Transcribe, word for word and without additions, each line below from the one containing "Troubleshooting Errors (44, 310)" through the one containing "Guides & Configuration (44, 279)", both ends included.

++++ Record set ++++

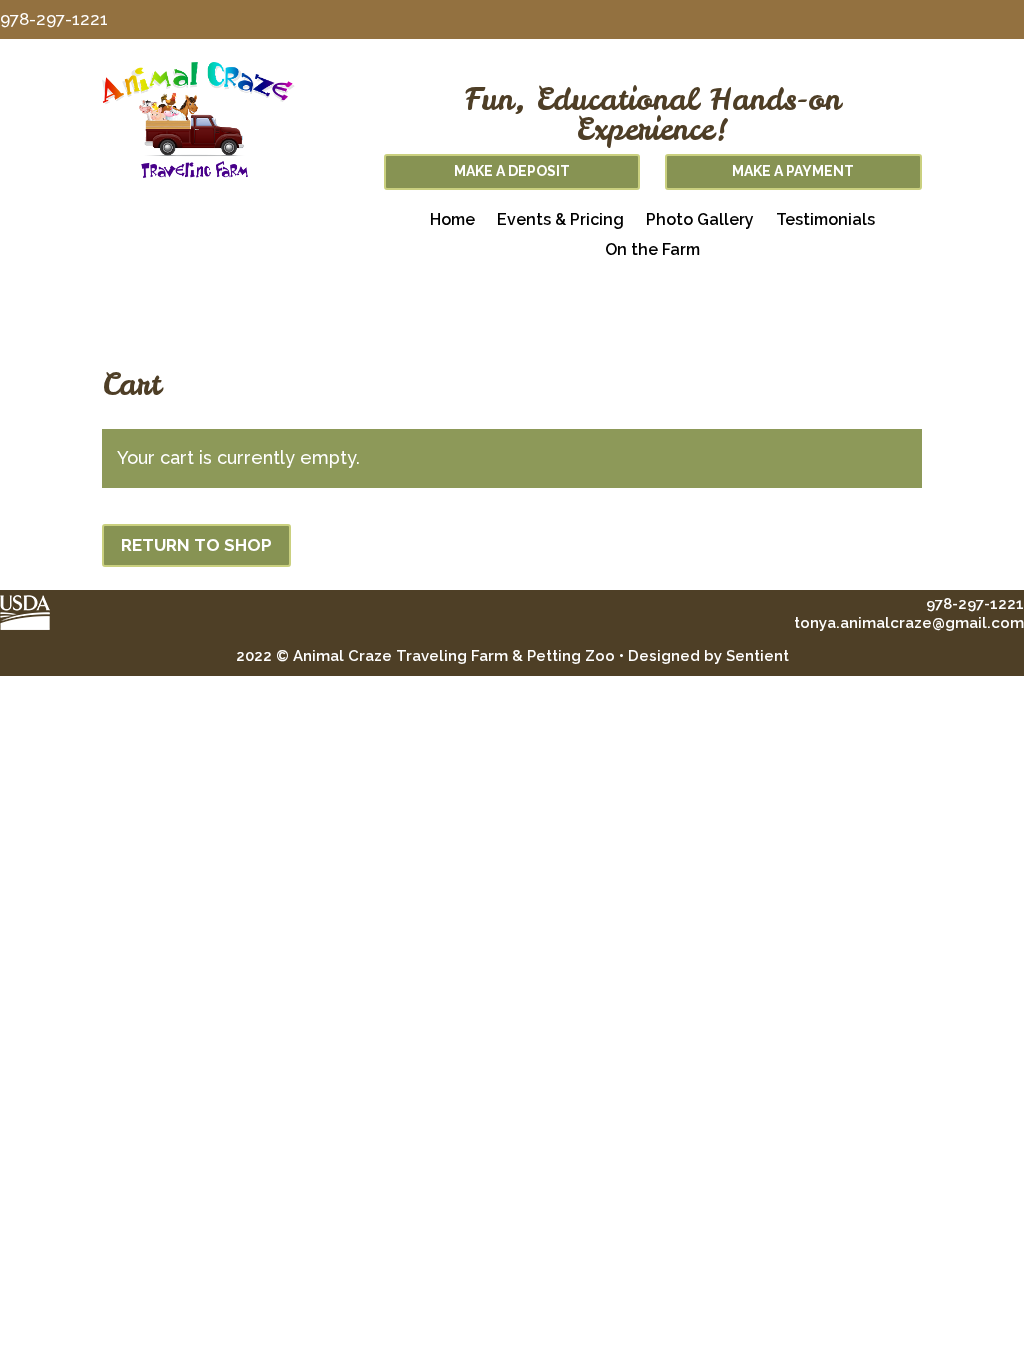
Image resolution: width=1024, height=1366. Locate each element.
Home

++++
++++ Record set ++++

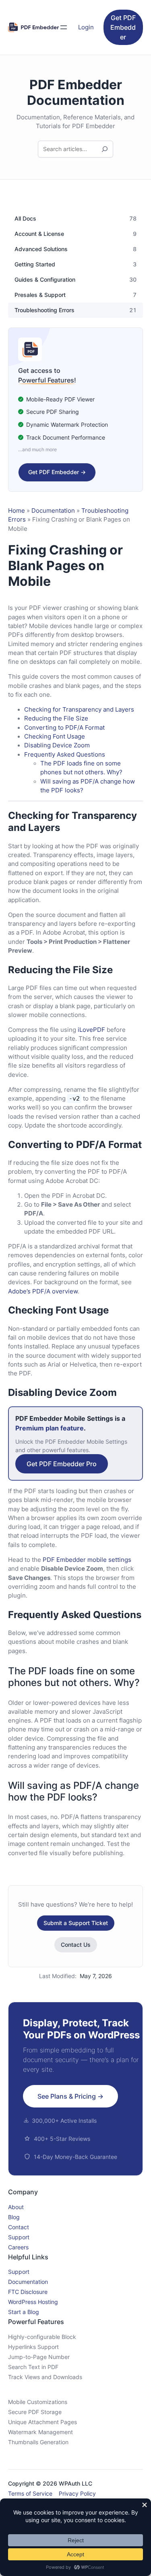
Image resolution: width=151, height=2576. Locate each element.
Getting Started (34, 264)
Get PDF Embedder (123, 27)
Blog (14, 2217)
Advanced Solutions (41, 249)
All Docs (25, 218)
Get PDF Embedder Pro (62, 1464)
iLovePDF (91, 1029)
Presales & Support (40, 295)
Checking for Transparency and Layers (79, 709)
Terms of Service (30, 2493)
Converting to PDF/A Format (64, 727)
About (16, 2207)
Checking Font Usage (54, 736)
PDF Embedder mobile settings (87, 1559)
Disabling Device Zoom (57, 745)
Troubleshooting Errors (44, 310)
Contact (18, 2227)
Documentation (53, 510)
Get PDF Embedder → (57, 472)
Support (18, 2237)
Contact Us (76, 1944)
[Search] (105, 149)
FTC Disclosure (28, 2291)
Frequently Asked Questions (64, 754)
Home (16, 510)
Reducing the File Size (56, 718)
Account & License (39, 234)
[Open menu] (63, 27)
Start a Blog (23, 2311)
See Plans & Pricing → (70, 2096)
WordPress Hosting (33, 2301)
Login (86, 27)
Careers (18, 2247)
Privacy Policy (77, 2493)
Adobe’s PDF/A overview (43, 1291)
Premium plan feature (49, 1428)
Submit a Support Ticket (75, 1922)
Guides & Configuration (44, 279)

++++

:: Answer section ::
Troubleshooting Errors (44, 310)
Contact (18, 2227)
Documentation (53, 510)
Get PDF Embedder → (57, 472)
Support (18, 2237)
Contact Us (76, 1944)
[Search] (105, 149)
FTC Disclosure (28, 2291)
Frequently Asked Questions (64, 754)
Home (16, 510)
Reducing the File Size (56, 718)
Account & License (39, 234)
[Open menu] (63, 27)
Start a Blog (23, 2311)
See Plans & Pricing → (70, 2096)
WordPress Hosting (33, 2301)
Login (86, 27)
Careers (18, 2247)
Privacy Policy (77, 2493)
Adobe’s PDF/A overview (43, 1291)
Premium plan feature (49, 1428)
Submit a Support Ticket (75, 1922)
Guides & Configuration (44, 279)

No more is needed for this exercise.